Open-source / self-hosted — when code must not leave your infrastructure:

  • PR-Agent (Qodo, AGPL-3.0) — full-featured OSS AI code-review action; pluggable LLM backend with your own keys.
  • Ollama running open-weight code models on a self-hosted runner: Qwen2.5-Coder, Llama 3.x, DeepSeek-Coder, Codestral. Same responseSchema pattern as this module's snippet, no third-party API call.

Open-weight models, hosted — same models, served via an API (free tiers, no self-hosting):

  • Groq — Llama / Qwen / Mixtral on custom hardware (LPUs), OpenAI-compatible API, generous free tier without a credit card.
  • Together AI, Fireworks AI — broader catalogs of open-weight models behind a single API.

GitHub-native (free):

  • Copilot Autofix — free for public repos with GHAS, surfaces fix proposals on CodeQL alerts directly in the Code Scanning tab. Complementary to this module.

Commercial APIs (closed-weight models):

  • Anthropic Claude via claude-code-action — agentic review with tool use. For opt-in invocation instead of a pipeline step, claude-code-action also gates on issue_comment slash commands (e.g. /claude review) — out of scope for this module, but a worked example of the chat-driven pattern.

Solutions (spoilers — open only when stuck)

No bait specific to this module. The PR comment posted by the AI step is the output you're looking for — read it on your PR. Each finding includes its own location, evidence, and fix.

Output is non-deterministic: wording, finding count, ordering and even reported line numbers vary between runs. Treat severities and locations as approximate.

Severity legend: 🔴 Critical · 🟠 High · 🟡 Medium · 🔵 Low · ⚪ Info.

PROBLEM STATEMENT:
Reproduce word for word the stretch of the text on AI code-review tools from "Open-weight models, hosted" through "a credit card.".

STUDY MATERIAL:

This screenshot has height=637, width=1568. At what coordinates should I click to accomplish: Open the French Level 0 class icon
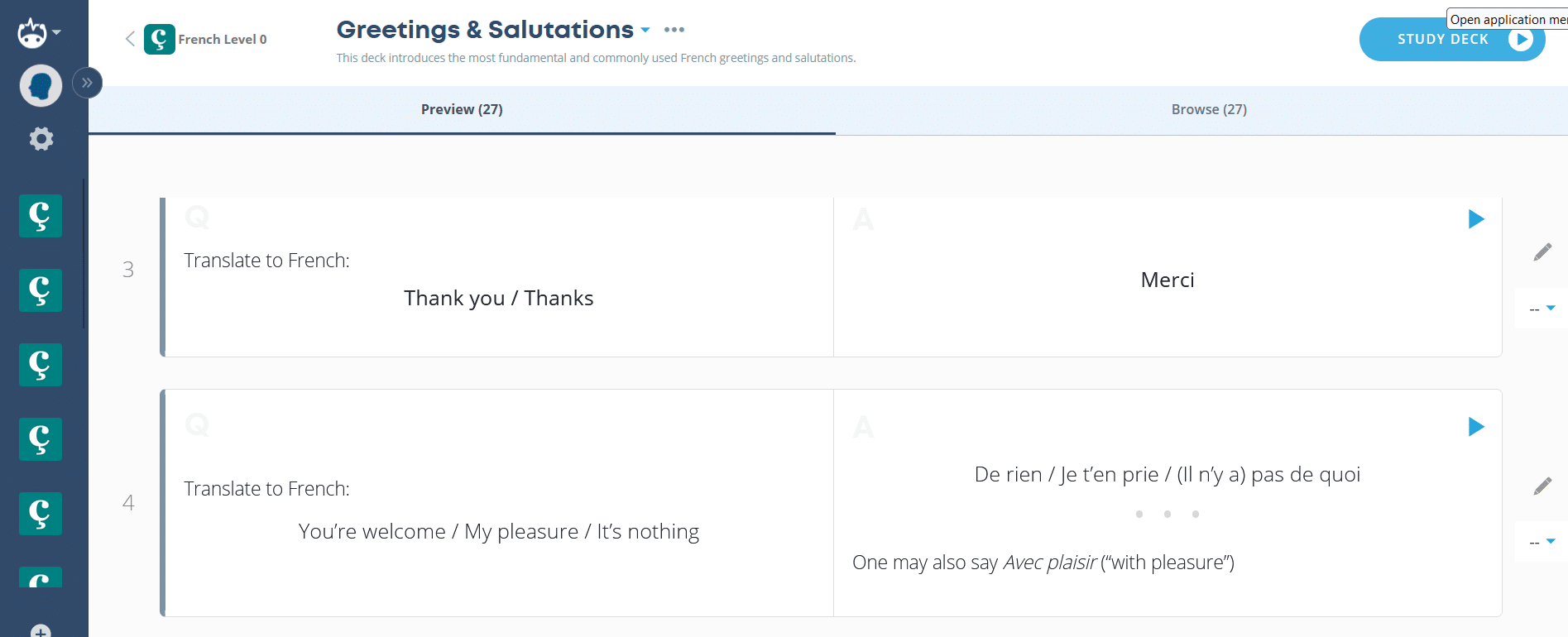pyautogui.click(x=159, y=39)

* * *

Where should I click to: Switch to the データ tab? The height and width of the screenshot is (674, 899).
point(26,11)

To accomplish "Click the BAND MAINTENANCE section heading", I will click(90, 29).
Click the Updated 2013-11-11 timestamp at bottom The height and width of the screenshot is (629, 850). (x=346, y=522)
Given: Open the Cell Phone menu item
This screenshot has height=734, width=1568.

--

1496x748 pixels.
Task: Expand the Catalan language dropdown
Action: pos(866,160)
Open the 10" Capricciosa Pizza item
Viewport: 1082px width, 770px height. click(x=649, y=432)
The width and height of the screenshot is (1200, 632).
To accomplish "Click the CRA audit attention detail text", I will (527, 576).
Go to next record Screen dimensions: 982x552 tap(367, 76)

RESULT FOR THIS EXERCISE:
Open-weight models, hosted — same models, served via an API (free tiers, no self-hosting):

  • Groq — Llama / Qwen / Mixtral on custom hardware (LPUs), OpenAI-compatible API, generous free tier without a credit card.